■ **Work item**
The response must contain every line below in which "computer" appears.

§ §

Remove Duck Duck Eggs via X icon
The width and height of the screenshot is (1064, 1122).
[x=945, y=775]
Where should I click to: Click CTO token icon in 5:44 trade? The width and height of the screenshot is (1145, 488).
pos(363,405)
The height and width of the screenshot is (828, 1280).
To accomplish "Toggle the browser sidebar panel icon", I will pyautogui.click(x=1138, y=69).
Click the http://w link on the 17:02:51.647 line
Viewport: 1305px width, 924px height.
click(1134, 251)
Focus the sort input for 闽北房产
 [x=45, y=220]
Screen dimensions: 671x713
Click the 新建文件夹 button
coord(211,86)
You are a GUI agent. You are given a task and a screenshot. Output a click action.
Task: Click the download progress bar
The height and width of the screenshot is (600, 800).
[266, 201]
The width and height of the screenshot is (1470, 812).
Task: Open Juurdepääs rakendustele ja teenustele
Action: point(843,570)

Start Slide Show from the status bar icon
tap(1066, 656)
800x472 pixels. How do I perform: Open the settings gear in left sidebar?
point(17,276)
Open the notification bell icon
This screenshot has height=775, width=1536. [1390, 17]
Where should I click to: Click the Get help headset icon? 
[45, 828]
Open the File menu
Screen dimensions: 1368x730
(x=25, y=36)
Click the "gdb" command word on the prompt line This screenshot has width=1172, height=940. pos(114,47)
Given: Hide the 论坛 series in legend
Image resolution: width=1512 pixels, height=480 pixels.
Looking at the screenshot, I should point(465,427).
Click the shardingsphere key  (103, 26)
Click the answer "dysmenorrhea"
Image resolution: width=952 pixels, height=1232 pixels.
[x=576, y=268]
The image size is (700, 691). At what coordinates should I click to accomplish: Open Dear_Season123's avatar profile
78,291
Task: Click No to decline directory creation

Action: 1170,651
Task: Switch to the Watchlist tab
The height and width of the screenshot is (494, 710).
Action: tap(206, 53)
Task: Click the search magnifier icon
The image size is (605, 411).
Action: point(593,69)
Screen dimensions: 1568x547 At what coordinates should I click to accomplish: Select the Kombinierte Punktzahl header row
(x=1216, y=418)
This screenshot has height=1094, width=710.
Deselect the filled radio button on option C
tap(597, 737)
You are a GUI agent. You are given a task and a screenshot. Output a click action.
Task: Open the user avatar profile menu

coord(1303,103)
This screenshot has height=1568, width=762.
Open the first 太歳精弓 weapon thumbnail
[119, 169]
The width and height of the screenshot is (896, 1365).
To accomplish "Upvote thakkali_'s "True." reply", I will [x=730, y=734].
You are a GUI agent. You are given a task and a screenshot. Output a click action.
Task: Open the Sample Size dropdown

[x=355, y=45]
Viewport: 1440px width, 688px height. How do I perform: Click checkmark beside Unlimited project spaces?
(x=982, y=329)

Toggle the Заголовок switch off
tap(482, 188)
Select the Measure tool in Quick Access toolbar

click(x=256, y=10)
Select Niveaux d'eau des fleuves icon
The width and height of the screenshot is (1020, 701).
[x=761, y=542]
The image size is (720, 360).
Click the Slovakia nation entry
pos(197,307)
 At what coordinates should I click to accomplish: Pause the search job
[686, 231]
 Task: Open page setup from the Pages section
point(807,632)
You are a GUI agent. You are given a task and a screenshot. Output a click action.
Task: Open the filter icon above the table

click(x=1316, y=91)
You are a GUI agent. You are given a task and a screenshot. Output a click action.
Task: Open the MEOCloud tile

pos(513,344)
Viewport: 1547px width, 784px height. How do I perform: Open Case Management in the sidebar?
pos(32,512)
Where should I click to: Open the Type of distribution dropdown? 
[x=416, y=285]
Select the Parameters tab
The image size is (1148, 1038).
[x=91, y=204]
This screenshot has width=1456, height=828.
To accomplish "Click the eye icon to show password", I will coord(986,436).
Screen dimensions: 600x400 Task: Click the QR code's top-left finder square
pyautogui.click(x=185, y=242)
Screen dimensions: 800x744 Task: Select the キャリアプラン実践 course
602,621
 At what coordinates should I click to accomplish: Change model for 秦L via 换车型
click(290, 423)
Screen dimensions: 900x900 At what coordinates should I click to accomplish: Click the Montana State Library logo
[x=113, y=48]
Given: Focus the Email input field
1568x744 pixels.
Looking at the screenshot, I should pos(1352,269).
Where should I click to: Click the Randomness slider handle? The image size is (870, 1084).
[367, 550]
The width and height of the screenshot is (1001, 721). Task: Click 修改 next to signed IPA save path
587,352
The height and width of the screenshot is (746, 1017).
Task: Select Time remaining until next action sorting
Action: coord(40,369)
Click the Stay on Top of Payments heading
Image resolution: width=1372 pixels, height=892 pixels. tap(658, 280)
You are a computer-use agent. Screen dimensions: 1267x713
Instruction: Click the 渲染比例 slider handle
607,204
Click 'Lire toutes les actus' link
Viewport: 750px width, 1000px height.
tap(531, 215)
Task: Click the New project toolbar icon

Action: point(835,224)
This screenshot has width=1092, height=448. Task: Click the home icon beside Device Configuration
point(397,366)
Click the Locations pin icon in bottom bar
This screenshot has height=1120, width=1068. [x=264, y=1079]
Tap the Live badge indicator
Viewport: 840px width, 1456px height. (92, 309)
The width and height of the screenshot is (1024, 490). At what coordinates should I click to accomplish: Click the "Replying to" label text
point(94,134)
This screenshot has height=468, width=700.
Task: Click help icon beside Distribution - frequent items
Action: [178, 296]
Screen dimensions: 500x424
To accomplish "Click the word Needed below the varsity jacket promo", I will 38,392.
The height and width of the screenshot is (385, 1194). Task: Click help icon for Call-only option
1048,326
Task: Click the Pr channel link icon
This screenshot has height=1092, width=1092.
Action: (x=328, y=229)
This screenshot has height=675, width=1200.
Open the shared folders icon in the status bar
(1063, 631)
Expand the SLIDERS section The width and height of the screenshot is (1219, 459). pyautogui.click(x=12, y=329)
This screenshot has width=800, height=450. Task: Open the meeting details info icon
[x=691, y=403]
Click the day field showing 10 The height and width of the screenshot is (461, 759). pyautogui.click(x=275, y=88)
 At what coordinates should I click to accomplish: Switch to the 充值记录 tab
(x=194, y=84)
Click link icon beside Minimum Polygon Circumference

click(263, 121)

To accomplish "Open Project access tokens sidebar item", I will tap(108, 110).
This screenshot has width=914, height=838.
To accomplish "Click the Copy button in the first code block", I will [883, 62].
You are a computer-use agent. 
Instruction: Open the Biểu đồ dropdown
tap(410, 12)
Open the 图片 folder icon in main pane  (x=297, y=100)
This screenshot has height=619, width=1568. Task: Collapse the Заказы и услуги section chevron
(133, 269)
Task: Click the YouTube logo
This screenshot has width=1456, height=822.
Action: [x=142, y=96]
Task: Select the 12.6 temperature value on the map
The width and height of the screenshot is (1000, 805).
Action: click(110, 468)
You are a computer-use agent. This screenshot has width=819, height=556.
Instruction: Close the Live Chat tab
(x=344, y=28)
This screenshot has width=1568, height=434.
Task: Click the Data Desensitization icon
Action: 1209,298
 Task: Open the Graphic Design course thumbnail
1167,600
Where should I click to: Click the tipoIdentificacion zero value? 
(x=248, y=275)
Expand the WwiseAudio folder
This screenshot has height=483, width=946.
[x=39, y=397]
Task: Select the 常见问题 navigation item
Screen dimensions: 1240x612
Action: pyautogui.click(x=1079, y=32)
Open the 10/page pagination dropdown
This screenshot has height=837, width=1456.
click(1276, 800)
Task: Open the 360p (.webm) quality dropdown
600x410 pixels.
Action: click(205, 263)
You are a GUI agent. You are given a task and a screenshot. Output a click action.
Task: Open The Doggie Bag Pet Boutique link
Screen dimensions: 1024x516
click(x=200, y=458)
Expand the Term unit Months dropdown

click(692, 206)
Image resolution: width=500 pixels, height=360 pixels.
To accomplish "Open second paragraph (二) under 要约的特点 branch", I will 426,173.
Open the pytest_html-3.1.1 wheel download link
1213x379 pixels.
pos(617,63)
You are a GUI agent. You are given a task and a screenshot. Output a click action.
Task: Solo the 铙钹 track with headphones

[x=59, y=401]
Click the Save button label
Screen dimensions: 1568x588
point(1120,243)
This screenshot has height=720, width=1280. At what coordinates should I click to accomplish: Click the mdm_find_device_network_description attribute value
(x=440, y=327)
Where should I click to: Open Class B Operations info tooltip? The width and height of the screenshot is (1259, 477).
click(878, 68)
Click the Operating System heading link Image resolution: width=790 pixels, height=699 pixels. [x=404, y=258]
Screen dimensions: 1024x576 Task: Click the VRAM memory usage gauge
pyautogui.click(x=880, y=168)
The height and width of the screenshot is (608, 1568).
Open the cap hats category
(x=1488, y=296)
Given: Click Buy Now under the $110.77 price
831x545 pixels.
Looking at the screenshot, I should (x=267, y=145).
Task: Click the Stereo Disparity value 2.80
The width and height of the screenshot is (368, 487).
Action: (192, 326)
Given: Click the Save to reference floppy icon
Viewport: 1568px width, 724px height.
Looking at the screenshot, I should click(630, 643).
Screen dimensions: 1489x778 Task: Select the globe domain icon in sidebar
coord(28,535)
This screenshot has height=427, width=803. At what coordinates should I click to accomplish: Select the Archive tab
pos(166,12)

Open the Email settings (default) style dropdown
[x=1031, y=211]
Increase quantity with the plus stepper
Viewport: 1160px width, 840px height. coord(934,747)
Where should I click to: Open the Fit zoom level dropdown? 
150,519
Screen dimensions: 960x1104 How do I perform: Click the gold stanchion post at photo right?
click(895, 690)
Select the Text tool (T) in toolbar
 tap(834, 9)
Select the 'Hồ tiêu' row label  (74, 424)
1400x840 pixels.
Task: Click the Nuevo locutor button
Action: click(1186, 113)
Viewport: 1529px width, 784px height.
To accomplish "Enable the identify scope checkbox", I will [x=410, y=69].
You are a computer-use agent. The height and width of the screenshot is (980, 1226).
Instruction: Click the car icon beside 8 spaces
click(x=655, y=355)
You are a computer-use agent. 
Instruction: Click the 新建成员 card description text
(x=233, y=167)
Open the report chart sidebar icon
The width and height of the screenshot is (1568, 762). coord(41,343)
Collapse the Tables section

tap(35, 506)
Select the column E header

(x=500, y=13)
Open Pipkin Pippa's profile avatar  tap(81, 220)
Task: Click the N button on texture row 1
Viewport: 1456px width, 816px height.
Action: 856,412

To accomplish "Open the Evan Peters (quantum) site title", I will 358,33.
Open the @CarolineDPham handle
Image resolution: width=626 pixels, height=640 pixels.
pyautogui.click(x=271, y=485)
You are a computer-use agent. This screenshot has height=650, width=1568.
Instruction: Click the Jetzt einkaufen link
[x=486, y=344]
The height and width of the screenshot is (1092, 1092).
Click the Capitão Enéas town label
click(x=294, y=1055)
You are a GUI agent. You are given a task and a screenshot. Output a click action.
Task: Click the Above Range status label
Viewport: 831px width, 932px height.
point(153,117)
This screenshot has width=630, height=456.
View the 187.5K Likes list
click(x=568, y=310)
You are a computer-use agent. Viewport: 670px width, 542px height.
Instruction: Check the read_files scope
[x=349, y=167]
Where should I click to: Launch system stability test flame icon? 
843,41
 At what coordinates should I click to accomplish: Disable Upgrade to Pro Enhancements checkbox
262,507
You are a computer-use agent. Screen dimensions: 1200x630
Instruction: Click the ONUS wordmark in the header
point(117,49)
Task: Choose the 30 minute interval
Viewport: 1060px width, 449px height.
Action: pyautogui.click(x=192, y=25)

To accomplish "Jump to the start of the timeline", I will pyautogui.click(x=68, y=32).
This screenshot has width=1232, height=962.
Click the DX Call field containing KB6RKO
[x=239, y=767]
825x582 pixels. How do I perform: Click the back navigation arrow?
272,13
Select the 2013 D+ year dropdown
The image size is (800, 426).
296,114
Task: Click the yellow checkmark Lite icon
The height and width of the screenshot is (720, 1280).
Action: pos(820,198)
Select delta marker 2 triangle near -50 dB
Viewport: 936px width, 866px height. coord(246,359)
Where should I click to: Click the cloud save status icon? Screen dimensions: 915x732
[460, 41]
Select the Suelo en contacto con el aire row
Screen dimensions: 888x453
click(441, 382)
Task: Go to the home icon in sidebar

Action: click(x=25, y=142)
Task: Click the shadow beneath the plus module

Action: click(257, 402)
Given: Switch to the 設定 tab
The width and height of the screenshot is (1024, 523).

§ §

■ **Response**
You are a computer-use agent. Screen dimensions: 1267x713
You are a computer-use agent. 
You are a computer-use agent. This screenshot has width=819, height=556.
You are a computer-use agent. The height and width of the screenshot is (980, 1226).
You are a computer-use agent. 
You are a computer-use agent. This screenshot has height=650, width=1568.
You are a computer-use agent. Viewport: 670px width, 542px height.
You are a computer-use agent. Screen dimensions: 1200x630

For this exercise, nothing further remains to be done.